Síndrome de MRKH: Diagnóstico da Amenorreia Primária

HIS - Hospital Infantil Sabará (SP) — Prova 2025

Enunciado

Mulher, de 16 anos de idade, comparece ao ambulatório com queixa de nunca ter menstruado. Ela relata desenvolvimento normal das mamas e pelos pubianos. Não apresenta histórico de dor pélvica cíclica, cefaleia, distúrbios visuais ou anosmia. Ao exame, apresenta desenvolvimento normal dos caracteres sexuais secundários, estágio IV de Tanner. A ultrassonografia pélvica evidenciou a presença de ovários normais, mas ausência de útero e da parte superior da vagina. Os níveis séricos de hormônios sexuais estão dentro da faixa normal, e o cariótipo é 46 XX. Diante deste quadro clínico, qual é o diagnóstico mais provável?

Alternativas

  1. A) Síndrome de Kallmann
  2. B) Síndrome de Mayer-Rokitansky-Küster-Hauser
  3. C) Síndrome de insensibilidade androgênica
  4. D) Síndrome de Turner
  5. E) Síndrome dos ovários policísticos

Pérola Clínica

Amenorreia primária + mamas/pelos normais + útero/vagina ausentes + cariótipo 46 XX = Síndrome de MRKH.

Resumo-Chave

A Síndrome de Mayer-Rokitansky-Küster-Hauser (MRKH) é a causa mais comum de amenorreia primária em pacientes com desenvolvimento normal de caracteres sexuais secundários, cariótipo 46 XX e ausência congênita de útero e parte superior da vagina.

Contexto Educacional

A amenorreia primária é definida como a ausência de menstruação até os 13 anos sem desenvolvimento de caracteres sexuais secundários, ou até os 15 anos com desenvolvimento de caracteres sexuais secundários.

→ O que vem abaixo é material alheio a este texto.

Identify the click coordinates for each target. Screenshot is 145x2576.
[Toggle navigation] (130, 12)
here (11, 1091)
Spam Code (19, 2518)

A investigação deve seguir um algoritmo que inclui exame físico, dosagens hormonais e exames de imagem, como ultrassonografia pélvica. A Síndrome de Mayer-Rokitansky-Küster-Hauser (MRKH) é a segunda causa mais comum de amenorreia primária, caracterizada pela agenesia ou hipoplasia congênita do útero e dos dois terços superiores da vagina, em mulheres com cariótipo 46 XX e desenvolvimento normal dos ovários e caracteres sexuais secundários. Os níveis hormonais (FSH, LH, estrogênio) são geralmente normais. O diagnóstico é estabelecido pela história clínica, exame físico (vagina curta ou ausente) e ultrassonografia ou ressonância magnética pélvica que confirmam a ausência uterina. O tratamento visa permitir a atividade sexual através da criação de uma neovagina (por dilatação ou cirurgia) e oferecer suporte psicológico. A infertilidade é uma consequência, mas a gestação pode ser possível via útero de substituição.

Perguntas Frequentes

Quais são os critérios diagnósticos para a Síndrome de MRKH?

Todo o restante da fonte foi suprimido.